Description of the task ->
Exactly the lines from the line that has "Given: Click Move to Repository button" through the final line below are to be retyped, and the pictures are not.

Dataset items
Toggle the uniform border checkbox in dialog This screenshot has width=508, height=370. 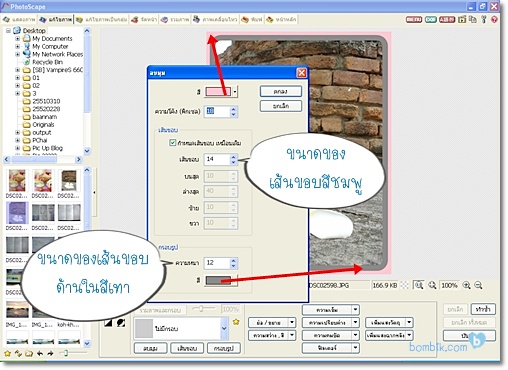(x=172, y=143)
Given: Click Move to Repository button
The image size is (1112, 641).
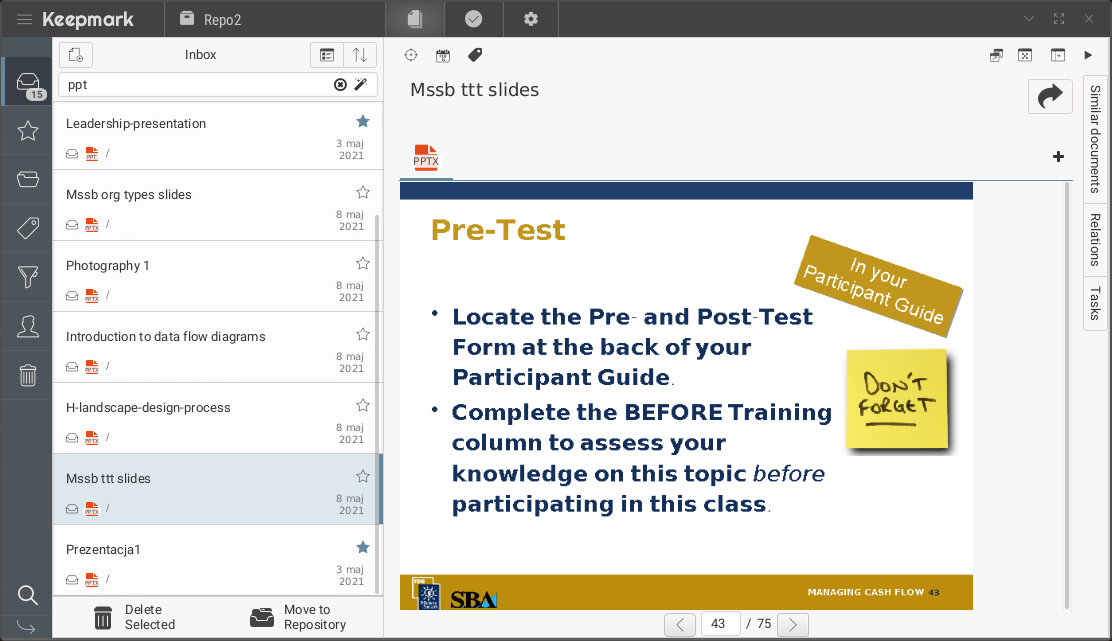Looking at the screenshot, I should click(298, 617).
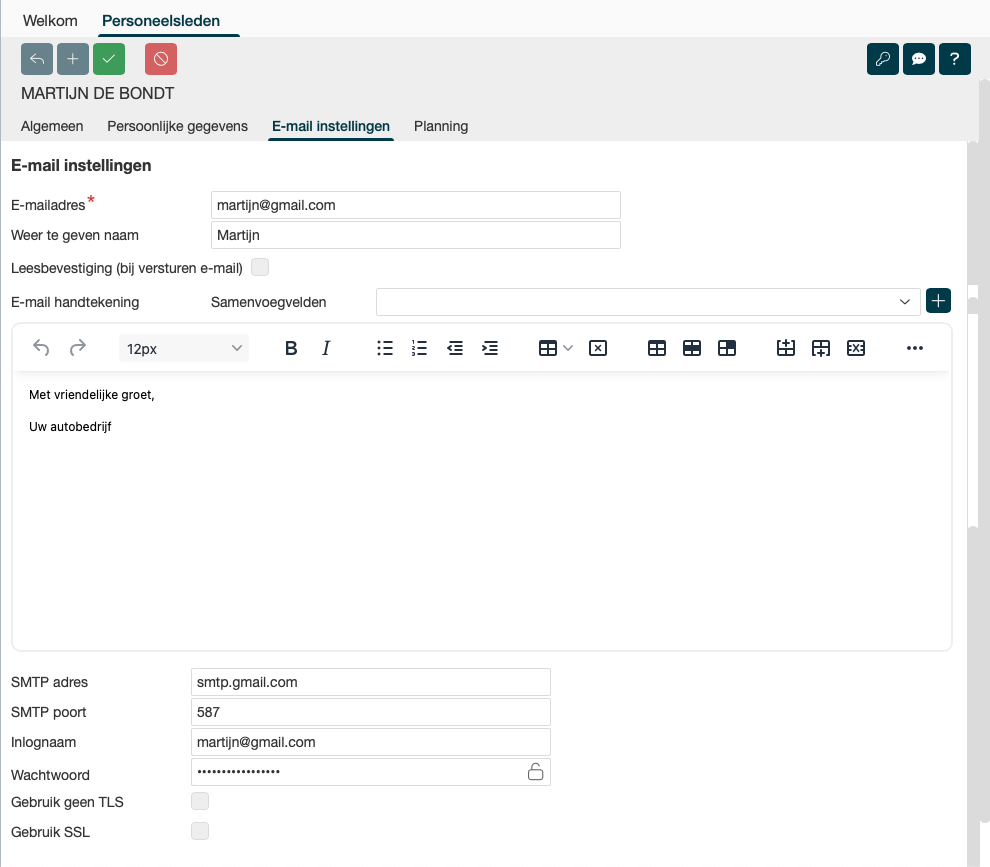The image size is (990, 867).
Task: Reveal password with the lock icon
Action: click(536, 771)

Task response ->
Given: Click Move to Repository button
The image size is (1112, 641).
Looking at the screenshot, I should click(298, 617).
The image size is (990, 867).
Task: Reveal password with the lock icon
Action: click(536, 771)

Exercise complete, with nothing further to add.